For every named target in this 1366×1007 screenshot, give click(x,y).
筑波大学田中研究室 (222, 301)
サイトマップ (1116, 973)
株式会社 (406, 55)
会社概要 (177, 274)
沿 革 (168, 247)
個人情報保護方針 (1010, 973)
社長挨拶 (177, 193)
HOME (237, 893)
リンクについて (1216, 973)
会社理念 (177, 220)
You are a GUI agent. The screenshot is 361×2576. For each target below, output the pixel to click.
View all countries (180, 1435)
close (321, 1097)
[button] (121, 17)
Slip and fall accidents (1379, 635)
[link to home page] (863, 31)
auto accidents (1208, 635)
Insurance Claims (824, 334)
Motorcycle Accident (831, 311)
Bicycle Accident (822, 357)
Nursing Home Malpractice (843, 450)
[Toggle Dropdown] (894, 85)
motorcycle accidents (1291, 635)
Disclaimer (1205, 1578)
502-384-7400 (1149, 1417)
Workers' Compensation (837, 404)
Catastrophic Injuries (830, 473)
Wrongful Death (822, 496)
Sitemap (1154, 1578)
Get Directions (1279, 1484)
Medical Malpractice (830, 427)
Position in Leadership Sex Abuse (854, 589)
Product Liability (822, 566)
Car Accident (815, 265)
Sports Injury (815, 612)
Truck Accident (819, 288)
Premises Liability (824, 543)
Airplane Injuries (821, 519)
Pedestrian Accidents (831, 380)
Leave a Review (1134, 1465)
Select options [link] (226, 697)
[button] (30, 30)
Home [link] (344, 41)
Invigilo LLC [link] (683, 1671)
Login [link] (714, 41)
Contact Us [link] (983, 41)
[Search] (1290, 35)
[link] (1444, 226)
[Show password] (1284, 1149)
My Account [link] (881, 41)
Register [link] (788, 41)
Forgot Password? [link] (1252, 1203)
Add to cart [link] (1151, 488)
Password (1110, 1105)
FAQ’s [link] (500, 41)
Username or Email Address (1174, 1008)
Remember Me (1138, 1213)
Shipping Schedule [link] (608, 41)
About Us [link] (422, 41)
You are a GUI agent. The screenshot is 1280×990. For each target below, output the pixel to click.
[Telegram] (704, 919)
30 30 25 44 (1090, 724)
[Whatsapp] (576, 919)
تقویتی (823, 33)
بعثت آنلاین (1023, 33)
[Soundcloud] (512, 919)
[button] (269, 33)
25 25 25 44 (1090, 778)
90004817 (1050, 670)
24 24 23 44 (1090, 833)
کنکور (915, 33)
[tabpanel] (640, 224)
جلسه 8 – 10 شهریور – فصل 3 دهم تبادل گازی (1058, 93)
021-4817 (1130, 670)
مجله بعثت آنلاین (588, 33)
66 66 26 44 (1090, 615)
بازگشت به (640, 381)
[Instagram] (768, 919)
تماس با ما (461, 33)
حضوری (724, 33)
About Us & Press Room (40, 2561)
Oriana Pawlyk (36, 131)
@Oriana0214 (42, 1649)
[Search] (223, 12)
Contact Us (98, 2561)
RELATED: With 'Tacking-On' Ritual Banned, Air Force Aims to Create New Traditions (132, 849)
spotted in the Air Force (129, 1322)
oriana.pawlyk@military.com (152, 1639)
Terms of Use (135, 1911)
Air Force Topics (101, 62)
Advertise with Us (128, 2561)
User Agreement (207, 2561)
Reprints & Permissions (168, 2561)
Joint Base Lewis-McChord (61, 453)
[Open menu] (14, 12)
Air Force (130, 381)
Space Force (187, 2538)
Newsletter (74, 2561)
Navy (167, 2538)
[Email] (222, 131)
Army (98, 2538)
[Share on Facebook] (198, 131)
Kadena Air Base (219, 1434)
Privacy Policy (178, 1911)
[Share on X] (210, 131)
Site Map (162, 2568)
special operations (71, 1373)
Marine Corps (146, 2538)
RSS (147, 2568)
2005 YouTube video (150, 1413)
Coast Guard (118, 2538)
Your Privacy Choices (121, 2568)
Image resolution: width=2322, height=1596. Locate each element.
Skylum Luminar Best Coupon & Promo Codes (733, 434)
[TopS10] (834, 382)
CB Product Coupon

####################

## Your objective
Show each line in the entries that holds the string "Coupon".

## Expected answer
Skylum Luminar Best Coupon & Promo Codes (733, 434)
CB Product Coupon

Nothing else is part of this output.